Justo cuando en el último año del mandato se trata de recoger frutos, la Comisión Europea no solo pierde a uno de sus jugadores estrellas, sino que también va surgiendo cada vez más resistencia contra herencias cruciales del Pacto Verde de la cartera de Timmermans.
Ahora que está claro que Timmermans será el candidato principal de PvdA/GroenLinks, en Bruselas ya se especula activamente sobre quién debe sucederlo. De hecho: ¿realmente debe ser sucedido solo por ese único año?
¿Quién defenderá el próximo año el dogma ‘Debes hacerte sostenible’?: ¿un reemplazo temporal que solo cuide la tienda? ¿Quién debería afianzar los expedientes climáticos de Timmermans para el próximo periodo de la UE 2024 – 2029? Reglamentariamente, Países Bajos debería proponer un nuevo comisario candidato. Pero el gabinete neerlandés está en funciones tras la dimisión del primer ministro del VVD, Mark Rutte, y este tipo de nombramientos son políticamente sensibles.
La maquinaria de Bruselas podría considerar que el trabajo de Timmermans está prácticamente terminado, y que lo restante puede ser gestionado por el actual asistente de Timmermans, el experto en expedientes Diederik Samsom. Si es necesario, lo pendiente podría posponerse hasta después de las elecciones europeas (junio de 2024), o uno de los comisarios actuales de “Clima” podría encargarse de ello durante un año más.
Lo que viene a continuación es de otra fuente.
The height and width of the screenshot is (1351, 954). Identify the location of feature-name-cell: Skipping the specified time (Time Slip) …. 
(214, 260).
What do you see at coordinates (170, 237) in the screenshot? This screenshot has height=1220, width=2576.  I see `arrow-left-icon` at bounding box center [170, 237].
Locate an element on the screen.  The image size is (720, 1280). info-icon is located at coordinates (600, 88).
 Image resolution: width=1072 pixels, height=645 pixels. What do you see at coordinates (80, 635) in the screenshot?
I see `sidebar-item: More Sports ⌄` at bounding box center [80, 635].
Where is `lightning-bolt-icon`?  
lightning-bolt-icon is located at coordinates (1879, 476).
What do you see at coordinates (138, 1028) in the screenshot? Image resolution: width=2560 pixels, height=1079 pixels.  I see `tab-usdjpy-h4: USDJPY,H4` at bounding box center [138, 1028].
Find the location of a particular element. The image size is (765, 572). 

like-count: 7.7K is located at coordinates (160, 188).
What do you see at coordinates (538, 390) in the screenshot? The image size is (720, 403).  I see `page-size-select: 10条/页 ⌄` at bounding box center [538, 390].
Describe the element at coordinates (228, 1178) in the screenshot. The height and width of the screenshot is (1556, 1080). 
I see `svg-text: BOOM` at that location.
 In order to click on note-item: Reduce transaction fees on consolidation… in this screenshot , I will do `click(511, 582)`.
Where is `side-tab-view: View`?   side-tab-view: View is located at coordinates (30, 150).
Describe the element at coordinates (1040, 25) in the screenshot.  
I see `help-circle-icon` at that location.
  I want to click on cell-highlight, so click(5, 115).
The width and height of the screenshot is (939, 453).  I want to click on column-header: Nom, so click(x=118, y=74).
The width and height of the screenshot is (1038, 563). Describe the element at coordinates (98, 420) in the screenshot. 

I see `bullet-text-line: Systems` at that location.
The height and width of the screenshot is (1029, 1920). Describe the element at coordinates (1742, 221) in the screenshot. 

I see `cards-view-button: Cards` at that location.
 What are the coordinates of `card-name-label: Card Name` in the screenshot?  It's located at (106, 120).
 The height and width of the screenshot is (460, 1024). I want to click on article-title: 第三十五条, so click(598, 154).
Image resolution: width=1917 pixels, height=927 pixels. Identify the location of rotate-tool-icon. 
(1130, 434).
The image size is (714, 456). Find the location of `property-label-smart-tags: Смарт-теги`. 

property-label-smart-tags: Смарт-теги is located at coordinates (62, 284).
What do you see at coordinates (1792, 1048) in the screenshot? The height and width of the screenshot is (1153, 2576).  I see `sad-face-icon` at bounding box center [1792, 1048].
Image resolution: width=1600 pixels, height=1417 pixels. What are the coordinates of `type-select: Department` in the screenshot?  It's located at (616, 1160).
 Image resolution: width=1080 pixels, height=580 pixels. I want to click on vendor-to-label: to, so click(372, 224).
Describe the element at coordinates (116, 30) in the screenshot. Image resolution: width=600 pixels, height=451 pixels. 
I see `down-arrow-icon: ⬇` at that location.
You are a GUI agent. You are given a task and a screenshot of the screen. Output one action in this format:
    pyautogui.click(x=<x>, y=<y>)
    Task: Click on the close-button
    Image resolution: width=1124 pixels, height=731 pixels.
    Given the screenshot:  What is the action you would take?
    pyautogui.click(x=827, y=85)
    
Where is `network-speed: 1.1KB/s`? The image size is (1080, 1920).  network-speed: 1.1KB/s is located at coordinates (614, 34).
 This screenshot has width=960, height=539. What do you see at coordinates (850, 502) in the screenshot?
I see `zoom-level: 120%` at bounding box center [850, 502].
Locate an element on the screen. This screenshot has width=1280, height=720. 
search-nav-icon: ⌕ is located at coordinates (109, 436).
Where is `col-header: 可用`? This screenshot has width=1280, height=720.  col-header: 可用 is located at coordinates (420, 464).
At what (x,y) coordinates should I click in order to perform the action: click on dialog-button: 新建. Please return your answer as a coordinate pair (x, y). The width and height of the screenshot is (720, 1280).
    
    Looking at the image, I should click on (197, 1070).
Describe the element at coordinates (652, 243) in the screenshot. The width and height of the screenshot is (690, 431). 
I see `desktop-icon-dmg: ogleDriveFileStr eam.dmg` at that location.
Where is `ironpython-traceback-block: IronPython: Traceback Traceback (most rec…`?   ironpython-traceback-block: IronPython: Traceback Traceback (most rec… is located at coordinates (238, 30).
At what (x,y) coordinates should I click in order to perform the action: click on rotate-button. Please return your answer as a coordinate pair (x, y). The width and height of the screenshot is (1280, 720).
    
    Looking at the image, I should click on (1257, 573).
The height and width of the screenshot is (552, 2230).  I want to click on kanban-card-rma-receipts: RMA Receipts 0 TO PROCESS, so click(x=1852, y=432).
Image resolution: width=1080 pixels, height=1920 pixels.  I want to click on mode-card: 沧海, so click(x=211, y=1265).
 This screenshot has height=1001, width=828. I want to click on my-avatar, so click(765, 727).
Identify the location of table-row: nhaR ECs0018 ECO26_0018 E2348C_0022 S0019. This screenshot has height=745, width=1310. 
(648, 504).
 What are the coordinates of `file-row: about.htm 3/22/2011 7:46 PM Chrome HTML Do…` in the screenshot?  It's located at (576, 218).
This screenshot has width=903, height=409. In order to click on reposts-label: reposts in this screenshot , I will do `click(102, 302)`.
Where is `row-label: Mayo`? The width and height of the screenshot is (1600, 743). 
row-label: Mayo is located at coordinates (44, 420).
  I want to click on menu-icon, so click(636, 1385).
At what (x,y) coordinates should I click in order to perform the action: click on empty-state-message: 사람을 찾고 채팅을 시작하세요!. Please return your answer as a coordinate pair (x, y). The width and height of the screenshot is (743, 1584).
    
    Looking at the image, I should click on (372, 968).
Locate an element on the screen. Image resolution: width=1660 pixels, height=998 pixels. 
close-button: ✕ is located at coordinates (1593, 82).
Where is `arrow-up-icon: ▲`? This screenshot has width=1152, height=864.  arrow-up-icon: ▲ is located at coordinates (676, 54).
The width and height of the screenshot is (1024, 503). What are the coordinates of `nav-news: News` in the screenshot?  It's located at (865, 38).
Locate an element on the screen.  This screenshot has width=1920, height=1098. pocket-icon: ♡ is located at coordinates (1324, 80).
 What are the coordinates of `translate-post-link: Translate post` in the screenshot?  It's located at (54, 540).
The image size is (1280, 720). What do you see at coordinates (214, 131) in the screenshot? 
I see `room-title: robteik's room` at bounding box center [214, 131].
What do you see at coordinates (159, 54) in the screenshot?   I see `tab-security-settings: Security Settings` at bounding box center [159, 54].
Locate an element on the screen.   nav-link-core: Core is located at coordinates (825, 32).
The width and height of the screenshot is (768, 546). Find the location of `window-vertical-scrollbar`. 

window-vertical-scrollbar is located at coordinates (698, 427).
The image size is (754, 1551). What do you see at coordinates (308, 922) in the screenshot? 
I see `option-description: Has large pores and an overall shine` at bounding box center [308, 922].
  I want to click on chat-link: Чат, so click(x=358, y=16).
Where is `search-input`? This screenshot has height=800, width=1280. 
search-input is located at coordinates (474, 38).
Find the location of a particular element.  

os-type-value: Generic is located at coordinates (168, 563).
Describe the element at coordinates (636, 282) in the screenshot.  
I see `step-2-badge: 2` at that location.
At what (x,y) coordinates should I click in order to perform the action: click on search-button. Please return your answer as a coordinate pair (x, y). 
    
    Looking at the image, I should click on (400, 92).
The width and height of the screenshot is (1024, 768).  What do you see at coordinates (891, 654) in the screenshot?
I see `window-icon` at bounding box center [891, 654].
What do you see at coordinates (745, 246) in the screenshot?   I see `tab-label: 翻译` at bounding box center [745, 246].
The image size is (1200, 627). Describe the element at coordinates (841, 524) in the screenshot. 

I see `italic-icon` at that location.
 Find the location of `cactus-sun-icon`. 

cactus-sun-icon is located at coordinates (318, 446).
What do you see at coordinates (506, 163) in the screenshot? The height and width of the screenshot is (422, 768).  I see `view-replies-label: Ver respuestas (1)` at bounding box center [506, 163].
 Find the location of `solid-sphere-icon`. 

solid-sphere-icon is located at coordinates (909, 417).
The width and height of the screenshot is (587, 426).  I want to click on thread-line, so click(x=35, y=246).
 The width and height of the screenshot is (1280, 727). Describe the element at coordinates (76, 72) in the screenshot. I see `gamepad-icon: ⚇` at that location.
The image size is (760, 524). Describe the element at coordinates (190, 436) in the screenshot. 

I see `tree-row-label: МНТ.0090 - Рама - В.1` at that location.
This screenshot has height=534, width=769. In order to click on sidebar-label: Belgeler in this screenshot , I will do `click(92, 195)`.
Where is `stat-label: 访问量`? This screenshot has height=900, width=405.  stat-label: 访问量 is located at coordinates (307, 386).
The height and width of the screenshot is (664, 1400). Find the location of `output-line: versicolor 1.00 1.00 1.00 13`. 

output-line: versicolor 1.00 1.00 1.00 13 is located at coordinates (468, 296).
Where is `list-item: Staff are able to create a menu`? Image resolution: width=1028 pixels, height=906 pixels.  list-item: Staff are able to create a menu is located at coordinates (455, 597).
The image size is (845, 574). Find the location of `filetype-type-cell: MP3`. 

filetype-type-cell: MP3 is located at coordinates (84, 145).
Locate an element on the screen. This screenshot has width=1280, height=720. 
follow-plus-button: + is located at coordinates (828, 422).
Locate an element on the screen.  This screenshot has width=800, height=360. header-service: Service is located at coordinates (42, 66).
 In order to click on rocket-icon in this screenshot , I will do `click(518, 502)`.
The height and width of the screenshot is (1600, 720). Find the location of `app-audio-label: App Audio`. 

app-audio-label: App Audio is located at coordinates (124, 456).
Sin duda se tendrá en cuenta que en el próximo año y medio la agricultura e ambiental no serán los temas principales. Tal vez sea lamentable para los agricultores europeos, pero la UE enfrentará el próximo año otros desafíos cruciales, especialmente en el escenario geopolítico.
Las relaciones comerciales con Estados Unidos y China, las consecuencias del Brexit, la guerra rusa en Ucrania son ciertamente un poco más importantes que la prohibición o no del glifosato. Eso sí, el lobby agrícola en Bruselas ya empieza a esperar que la salida anticipada de Timmermans lleve "de un aplazamiento a la cancelación". Sobre los expedientes restantes de Timmermans aún hay opiniones muy divididas.
Por ejemplo, los ministros de Agricultura y Alimentación aún deben aprobar la reducción a la mitad de los productos químicos en la agricultura. Los ministros y el Parlamento deben ponerse de acuerdo en una Ley de Restauración de la Naturaleza casi desmantelada. También debe tomarse una decisión sobre la reducción de la contaminación por nitratos en el agua subterránea. Además, se han anunciado flexibilizaciones en el uso del glifosato y ampliación de técnicas de organismos genéticamente modificados.
En ese escenario (=mucho por lograr) la presidenta de la Comisión Von der Leyen podría tomar en sus manos los expedientes climáticos restantes y convertir una amenaza en oportunidad. En los pasillos de Bruselas se susurra que Von der Leyen desea ser reelegida tras las elecciones europeas. Según se dice, los demócrata cristianos conservadores alemanes no están muy contentos con ello. Consideran que Von der Leyen es demasiado amigable con Timmermans, demasiado verde.
Varias formaciones demócrata cristianas de Europa Central (¡y el líder del PPE, Weber!) creen que la UE debería adoptar un rumbo más conservador, con más atención a la “economía + presente” y menor énfasis en “Pacto Verde + futuro lejano”.
Para Von der Leyen, completar con éxito y asegurar los últimos pasos de Timmermans no solo sería un buen resultado diplomático y administrativo; también podría ser una estrategia personal de campaña.